То, что прокормление королевской свиты происходило на пирах, придавало этим отношениям специфический характер: то были не прямая эксплуатация крестьянских материальных ресурсов и не принуждение или угроза его, но соучастие в совместных трапезах, сопровождавшееся дружеским общением вождя и его воинов с местными жителями или, по меньшей мере, с наиболее влиятельными из их числа.
Обрисованная в общих чертах картина пиров-кормлений может быть реконструирована на материале англосаксонских памятников лишь отчасти. Историк узнает об этих явлениях преимущественно из актового материала — из дарственных грамот, оформлявших королевские пожалования земель и доходов в пользу церкви. Эти пожалования существенно нарушали те прямые связи, которые до того существовали между вождем и соплеменником.

----------

:: СУТЬ ЗАДАНИЯ ::
Перепишите слово в слово часть текста о пирах-кормлениях начиная со слов «То, что прокормление» и заканчивая словами «из их числа.», включая оба этих места.

:: ВЫДЕРЖКА ДАННЫХ ::
----------

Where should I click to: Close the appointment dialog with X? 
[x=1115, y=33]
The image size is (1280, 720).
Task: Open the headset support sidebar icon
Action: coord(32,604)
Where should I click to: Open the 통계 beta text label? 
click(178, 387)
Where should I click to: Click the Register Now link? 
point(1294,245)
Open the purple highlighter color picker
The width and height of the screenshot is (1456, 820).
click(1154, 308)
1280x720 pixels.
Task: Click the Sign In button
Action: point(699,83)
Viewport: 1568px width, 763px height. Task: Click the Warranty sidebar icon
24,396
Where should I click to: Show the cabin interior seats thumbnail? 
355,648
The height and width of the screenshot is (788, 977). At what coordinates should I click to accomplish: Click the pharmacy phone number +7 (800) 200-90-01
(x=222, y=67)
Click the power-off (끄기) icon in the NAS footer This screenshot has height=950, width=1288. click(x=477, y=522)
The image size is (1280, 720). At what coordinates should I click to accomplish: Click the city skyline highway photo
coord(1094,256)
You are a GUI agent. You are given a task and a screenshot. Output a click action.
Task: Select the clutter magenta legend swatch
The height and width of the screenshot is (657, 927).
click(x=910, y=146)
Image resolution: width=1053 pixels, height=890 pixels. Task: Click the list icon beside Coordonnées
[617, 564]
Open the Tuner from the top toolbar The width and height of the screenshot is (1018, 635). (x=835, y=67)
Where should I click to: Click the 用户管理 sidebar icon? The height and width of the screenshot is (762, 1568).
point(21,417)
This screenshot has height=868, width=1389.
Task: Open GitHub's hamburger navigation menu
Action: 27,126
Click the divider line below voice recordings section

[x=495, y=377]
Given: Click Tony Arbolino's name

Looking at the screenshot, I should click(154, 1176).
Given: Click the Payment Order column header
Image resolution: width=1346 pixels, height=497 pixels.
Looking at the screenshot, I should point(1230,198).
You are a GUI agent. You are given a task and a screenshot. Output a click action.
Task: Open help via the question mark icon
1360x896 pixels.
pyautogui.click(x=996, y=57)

----------

:: РЕЗУЛЬТАТ ЗАДАНИЯ ::
То, что прокормление королевской свиты происходило на пирах, придавало этим отношениям специфический характер: то были не прямая эксплуатация крестьянских материальных ресурсов и не принуждение или угроза его, но соучастие в совместных трапезах, сопровождавшееся дружеским общением вождя и его воинов с местными жителями или, по меньшей мере, с наиболее влиятельными из их числа.